Paulo Alexandre Photographer
Paulo Alexandre’s works are on display at the Fernando Leite Couto Foundation Gallery. His photography emphasizes fashion and corporate advertising.
Alexandre is also involved in digital printing, travel photography, and documentaries featuring subjects like the Amazon River, Gorongosa National Park, and Monte Binga, Mozambique’s highest point near the Zimbabwe border. He published several photography books, including Photar Moçambique.
Filipe Branquinho Photographer, Visual Artist
In November 2017, Filipe Branquinho opened an exhibition – Botânica – at the Fernando Leite Couto Foundation. The show “singles out the emotions, colors, and shades that pass through the seasons from earth to sky”. I regret not seeing his exhibit.

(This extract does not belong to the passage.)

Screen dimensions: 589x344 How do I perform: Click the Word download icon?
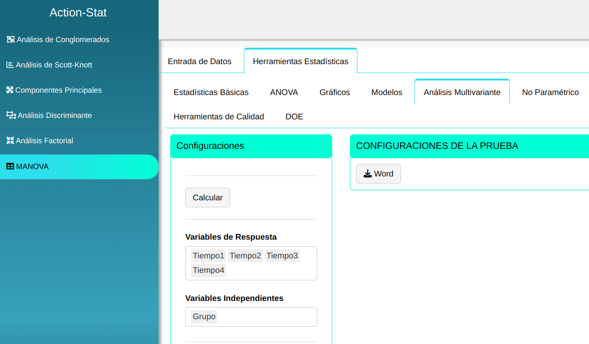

Branquinho represents the seasons with “trees, birds in flight, and the creeping along of snakes and pangolins“.
Filipe Branquinho was born in Maputo, where he lives and works. He grew up during Mozambique’s Civil War in an “environment closely linked to the worlds of journalism and arts”. Branquinho became involved in photography through his contact with well-known Mozambican photographers, photojournalists, and authors like Ricardo Rangel, Kok Nam, and José Cabral.
“A self-taught photographer, Branquinho studied architecture at Eduardo Mondlane University Maputo and the State University of Londrina, Brazil. A multi-talented artist, Branquinho paints, draws, and illustrates.”
One long-term project, Occupations, is a “fresco seen through the everyday environments of working people”. Branquinho composed the photos to show “how people work, where they work, and that they work with dignity.”
Roberto Carneiro de Alcáçovas de Sousa Chichorro Artist
Roberto Chichorro “devoted himself to paintings that express stories from his childhood and the worlds of wonder, terror, witchcraft, animals, music, and laughter”.
Chichorro’s paintings portray violent “armed struggle during the Mozambican Civil War, social repression between the 1940s and 1970s, and the color and liveliness of the African people”.
Chichorro’s paintings portray “the color and liveliness of Africans”.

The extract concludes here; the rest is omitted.